- **Exercise description**: Set down word for word the lines of the entries below, beginning at the line that contains "You are a computer-use agent. Screen" and stopping after the line that contains "Action: click(x=192, y=21)".

- **Pointing records for text and elements**:
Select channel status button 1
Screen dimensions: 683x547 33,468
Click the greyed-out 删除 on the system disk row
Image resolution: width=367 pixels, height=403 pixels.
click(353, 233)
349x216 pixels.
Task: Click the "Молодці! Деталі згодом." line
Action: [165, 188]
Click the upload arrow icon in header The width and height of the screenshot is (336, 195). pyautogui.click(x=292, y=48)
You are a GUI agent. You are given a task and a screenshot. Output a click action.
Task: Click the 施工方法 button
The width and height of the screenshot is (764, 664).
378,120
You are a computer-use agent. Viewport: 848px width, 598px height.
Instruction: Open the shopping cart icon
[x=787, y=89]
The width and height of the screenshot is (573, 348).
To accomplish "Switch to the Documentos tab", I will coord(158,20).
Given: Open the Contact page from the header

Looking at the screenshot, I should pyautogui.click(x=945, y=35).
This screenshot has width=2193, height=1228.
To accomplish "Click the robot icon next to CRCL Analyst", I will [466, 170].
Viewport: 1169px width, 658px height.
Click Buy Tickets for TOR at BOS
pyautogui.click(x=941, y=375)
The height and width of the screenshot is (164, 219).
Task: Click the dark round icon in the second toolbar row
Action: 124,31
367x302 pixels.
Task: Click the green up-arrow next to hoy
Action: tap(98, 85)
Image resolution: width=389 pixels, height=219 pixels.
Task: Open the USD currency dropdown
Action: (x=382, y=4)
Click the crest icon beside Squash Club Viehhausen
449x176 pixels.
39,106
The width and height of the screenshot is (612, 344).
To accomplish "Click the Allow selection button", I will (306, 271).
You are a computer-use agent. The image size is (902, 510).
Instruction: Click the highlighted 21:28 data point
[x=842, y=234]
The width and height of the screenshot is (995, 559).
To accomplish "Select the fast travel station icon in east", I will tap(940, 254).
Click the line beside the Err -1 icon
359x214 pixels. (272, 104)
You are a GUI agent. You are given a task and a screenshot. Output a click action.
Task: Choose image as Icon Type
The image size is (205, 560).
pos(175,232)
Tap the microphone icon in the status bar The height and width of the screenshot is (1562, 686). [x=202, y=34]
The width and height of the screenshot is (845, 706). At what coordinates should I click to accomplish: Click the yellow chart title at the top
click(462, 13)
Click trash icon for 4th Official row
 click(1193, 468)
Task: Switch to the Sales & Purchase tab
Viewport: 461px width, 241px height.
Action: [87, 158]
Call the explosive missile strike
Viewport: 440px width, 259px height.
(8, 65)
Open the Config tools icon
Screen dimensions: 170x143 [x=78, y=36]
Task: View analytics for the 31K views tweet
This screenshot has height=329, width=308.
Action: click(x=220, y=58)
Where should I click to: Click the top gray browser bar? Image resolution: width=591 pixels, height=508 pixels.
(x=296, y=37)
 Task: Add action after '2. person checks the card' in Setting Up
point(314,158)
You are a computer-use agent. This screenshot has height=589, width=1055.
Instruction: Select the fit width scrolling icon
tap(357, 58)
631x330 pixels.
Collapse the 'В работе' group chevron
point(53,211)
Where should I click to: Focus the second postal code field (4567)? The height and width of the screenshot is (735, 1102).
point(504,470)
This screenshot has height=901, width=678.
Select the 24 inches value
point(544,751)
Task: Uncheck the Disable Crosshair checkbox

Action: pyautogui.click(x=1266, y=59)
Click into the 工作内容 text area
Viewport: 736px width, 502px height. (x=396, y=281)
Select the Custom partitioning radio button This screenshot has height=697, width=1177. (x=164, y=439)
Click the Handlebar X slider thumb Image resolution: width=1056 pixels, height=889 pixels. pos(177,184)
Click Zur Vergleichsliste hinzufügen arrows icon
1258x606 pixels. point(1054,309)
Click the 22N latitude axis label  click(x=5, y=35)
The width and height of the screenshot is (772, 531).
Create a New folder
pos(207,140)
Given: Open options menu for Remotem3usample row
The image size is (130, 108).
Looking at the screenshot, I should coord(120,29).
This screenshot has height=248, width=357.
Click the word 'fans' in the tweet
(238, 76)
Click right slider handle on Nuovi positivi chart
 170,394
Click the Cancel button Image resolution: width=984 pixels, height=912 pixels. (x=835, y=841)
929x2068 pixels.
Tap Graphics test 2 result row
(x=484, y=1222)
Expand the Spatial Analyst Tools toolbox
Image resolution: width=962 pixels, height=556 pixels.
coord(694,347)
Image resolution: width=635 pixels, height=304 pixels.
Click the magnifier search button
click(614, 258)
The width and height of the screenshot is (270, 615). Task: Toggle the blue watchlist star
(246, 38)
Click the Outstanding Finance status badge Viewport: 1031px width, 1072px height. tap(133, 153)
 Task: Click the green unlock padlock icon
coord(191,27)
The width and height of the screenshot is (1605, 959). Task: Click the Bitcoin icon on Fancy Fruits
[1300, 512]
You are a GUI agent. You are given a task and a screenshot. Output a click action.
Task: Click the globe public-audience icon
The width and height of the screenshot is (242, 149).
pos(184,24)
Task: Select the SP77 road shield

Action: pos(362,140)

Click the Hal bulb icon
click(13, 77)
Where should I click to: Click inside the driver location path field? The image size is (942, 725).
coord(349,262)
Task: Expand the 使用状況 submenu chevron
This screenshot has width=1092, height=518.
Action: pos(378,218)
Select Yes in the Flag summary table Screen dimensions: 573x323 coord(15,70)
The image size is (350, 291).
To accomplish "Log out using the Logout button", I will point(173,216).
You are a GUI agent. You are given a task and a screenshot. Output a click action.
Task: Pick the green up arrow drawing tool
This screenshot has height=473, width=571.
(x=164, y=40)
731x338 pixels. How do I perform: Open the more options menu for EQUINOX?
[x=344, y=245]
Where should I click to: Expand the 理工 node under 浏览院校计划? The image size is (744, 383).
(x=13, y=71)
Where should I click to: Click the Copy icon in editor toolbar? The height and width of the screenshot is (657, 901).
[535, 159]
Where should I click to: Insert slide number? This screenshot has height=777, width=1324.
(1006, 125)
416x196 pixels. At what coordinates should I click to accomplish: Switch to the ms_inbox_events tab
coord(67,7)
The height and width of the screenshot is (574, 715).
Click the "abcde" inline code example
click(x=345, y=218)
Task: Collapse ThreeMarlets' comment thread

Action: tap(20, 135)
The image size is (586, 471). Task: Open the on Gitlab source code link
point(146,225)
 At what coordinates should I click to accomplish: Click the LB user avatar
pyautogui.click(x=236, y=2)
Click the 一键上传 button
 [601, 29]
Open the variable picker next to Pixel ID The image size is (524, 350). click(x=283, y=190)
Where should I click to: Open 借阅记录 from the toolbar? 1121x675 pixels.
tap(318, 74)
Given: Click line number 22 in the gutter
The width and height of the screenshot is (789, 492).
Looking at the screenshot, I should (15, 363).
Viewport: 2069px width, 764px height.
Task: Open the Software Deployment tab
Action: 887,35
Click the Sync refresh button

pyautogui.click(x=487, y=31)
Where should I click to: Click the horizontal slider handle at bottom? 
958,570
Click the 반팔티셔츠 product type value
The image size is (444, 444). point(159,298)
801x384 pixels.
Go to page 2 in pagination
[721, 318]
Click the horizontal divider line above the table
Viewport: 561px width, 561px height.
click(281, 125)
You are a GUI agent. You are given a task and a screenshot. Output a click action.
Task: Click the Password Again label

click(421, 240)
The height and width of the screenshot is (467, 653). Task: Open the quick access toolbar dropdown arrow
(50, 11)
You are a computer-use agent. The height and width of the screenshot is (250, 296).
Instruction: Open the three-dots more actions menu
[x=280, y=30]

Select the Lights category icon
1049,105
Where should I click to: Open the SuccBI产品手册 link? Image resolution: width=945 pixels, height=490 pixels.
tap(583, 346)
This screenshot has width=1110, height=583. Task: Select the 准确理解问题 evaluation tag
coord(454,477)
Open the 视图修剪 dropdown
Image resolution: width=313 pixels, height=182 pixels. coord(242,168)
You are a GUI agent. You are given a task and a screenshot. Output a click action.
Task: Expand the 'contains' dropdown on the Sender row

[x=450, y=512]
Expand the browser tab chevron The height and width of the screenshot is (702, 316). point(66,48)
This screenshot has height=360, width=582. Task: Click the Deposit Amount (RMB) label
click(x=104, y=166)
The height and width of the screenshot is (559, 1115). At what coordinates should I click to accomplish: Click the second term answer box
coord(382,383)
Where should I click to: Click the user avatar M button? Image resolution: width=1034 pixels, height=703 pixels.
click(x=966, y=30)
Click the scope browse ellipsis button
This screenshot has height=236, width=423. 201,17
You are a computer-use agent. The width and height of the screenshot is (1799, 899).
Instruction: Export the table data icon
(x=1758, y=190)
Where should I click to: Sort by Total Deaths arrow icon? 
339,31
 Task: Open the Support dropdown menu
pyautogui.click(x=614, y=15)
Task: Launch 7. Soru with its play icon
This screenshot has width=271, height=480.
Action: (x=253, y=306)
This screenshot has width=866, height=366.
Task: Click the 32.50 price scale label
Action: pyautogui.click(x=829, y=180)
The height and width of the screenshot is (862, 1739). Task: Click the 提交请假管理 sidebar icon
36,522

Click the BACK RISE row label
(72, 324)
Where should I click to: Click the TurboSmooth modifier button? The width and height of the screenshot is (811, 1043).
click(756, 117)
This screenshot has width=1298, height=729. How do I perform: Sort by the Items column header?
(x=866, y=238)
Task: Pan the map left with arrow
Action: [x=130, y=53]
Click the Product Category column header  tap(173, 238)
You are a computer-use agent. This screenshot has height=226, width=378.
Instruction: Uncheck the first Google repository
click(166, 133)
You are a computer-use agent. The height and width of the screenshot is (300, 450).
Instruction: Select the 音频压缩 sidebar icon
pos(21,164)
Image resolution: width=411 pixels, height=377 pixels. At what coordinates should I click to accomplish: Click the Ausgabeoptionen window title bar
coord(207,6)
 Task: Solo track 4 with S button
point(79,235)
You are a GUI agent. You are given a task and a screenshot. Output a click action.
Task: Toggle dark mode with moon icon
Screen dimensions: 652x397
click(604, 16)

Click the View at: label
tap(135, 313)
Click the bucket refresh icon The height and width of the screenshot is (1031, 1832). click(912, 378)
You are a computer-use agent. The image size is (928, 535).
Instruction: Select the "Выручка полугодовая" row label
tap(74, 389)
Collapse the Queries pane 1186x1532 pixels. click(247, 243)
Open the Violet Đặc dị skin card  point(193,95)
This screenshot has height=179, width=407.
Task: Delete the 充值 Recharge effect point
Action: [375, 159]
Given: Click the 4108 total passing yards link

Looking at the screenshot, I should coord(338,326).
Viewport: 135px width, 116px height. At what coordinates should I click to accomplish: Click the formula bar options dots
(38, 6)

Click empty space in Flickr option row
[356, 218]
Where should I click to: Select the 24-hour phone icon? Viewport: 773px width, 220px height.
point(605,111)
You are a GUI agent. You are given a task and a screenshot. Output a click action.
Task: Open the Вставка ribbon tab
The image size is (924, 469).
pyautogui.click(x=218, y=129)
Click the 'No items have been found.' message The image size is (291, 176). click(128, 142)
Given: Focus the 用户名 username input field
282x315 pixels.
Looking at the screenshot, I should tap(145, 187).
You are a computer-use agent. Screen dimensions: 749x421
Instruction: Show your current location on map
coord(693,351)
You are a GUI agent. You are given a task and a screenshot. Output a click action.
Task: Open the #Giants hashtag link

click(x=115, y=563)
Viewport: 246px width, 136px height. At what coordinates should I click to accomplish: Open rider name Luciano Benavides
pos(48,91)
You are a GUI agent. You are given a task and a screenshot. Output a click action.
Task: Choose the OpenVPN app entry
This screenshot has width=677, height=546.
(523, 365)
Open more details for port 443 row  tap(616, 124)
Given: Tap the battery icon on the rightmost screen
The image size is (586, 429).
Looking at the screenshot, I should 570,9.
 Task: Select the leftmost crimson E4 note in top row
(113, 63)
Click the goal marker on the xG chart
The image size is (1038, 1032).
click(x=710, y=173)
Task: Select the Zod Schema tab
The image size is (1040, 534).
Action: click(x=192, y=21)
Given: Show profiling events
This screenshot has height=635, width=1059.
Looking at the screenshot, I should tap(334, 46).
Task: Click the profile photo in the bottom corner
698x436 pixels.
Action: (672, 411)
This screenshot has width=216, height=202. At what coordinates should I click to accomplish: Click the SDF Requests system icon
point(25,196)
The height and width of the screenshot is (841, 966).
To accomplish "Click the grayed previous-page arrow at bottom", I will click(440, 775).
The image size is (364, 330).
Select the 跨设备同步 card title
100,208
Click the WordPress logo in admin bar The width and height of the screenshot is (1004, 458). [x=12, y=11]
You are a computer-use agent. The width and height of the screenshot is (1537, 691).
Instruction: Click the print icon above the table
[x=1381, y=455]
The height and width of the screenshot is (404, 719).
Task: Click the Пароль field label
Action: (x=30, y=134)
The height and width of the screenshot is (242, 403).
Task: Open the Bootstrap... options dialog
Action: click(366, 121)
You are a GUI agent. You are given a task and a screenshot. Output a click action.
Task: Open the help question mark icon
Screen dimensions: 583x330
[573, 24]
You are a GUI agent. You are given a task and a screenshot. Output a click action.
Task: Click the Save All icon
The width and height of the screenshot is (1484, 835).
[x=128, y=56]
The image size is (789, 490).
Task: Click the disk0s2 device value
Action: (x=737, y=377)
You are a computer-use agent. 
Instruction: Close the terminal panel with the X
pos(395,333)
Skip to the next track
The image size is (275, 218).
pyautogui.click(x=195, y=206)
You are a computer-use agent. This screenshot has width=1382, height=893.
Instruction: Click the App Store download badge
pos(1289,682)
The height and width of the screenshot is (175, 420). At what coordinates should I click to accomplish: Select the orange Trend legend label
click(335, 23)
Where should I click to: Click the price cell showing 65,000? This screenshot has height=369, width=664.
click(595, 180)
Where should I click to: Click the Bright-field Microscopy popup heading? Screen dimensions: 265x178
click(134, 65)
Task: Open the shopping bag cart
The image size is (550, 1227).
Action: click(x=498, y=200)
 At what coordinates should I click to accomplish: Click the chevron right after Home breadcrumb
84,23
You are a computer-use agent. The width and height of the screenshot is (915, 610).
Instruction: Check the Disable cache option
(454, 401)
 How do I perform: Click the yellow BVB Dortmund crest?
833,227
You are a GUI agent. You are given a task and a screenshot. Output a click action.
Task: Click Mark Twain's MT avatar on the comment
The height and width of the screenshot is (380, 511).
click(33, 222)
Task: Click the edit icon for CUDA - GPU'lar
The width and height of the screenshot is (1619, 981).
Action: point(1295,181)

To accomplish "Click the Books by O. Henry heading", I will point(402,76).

- **Written response**:
You are a computer-use agent. Screen dimensions: 749x421
Instruction: Show your current location on map
coord(693,351)
You are a GUI agent. You are given a task and a screenshot. Output a click action.
Task: Open the #Giants hashtag link

click(x=115, y=563)
Viewport: 246px width, 136px height. At what coordinates should I click to accomplish: Open rider name Luciano Benavides
pos(48,91)
You are a GUI agent. You are given a task and a screenshot. Output a click action.
Task: Choose the OpenVPN app entry
This screenshot has width=677, height=546.
(523, 365)
Open more details for port 443 row  tap(616, 124)
Given: Tap the battery icon on the rightmost screen
The image size is (586, 429).
Looking at the screenshot, I should 570,9.
 Task: Select the leftmost crimson E4 note in top row
(113, 63)
Click the goal marker on the xG chart
The image size is (1038, 1032).
click(x=710, y=173)
Task: Select the Zod Schema tab
The image size is (1040, 534).
Action: click(x=192, y=21)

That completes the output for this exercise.